Giacomo jumped up, but Dimitrio caught his wrist before he could leave. “One more thing. Your reading. You have courage, soldier. But it may not be enough. Another line cuts through it, breaking it off. You will have to find something else to carry you through. Bella, bring the soldier my old guard cloak. It may serve to get him into the dungeons.”

Bella disappeared for a moment and came back carrying an old cloak with the chevrons of Prado down the front. She threw it over Giacomo and moved to do up the clasps at the throat.

“What’s this?” she asked suddenly. She touched the back of Giacomo’s neck, where it joined with his shoulders. “What is this circle?”

“He is a Reborn man,” said Dimitrio. “One can tell from his hands. I am not surprised he has the tattoo. But he will not betray us. He is already too far gone into the shadows to escape. One can tell that from his hands as well.”

“I have nothing to do with shadows,” said Giacomo. “I’m not like Sauro!”

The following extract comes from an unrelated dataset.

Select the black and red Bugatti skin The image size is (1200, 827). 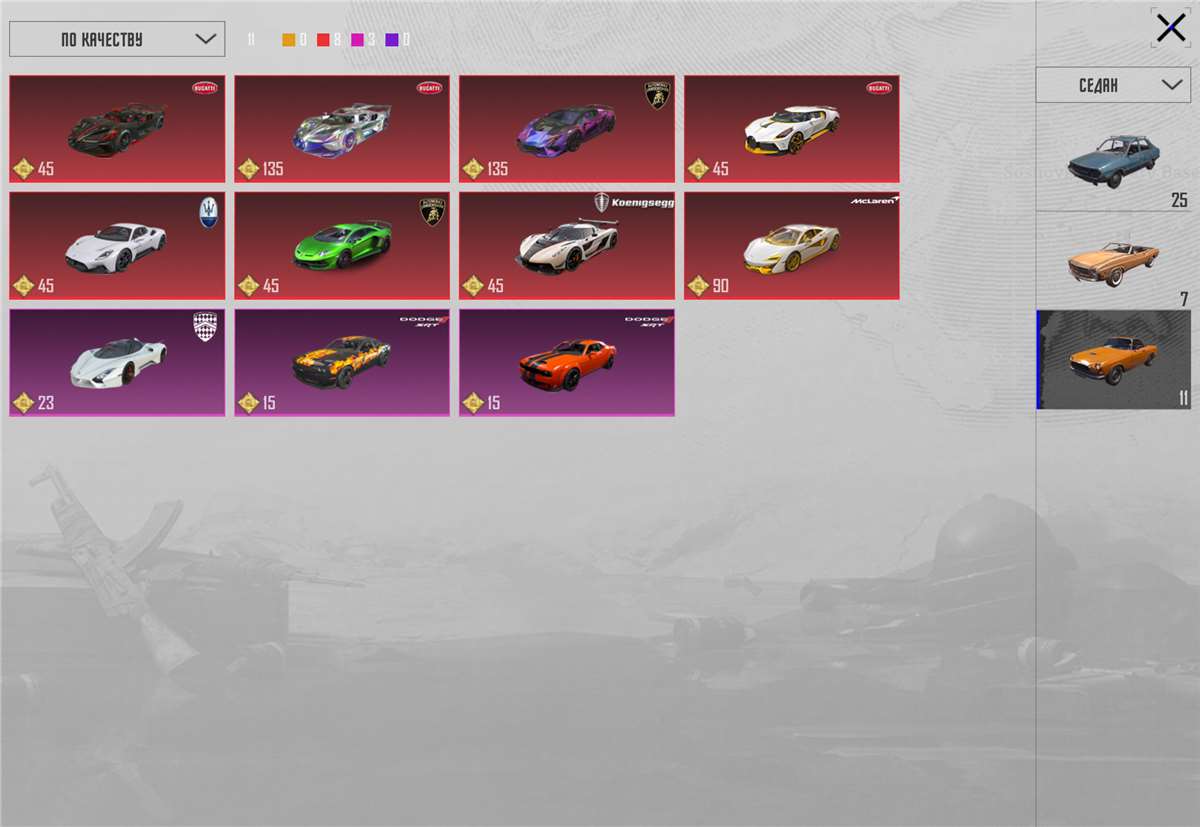[117, 129]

“There are different kinds of shadows. One does not have to be like Sauro to carry them around. Now go, and good luck, but remember that more than your prince’s life hangs in your hands.” Dimitrio lay back down on the couch and pulled a blanket around him. Bella hustled Giacomo back down the corridor, into his boots, and out the door.

***

Giacomo’s memory of the streets of Prado, which had become grown over with over events in the twenty years he had been away, had been reviving ever since he had arrived, and now he instinctively turned right when he left Dimitrio’s and picked his way around piles of filth to the next cross street, where he took a left onto La Vietta Attraversale. Though still narrow, it was cleaner than the alley, and he was able to break into a run that carried him back to La Piazza Centrale.

Drunks had continued to gather since he had last passed through, and he had to push several of them out of the way as he rushed through the square, ignoring their cries of, “Buy us a bottle, guardman!” He didn’t slow down until he was past them and onto Il Viale del Castello. Then he dropped to a walk and tried to come up with a plan.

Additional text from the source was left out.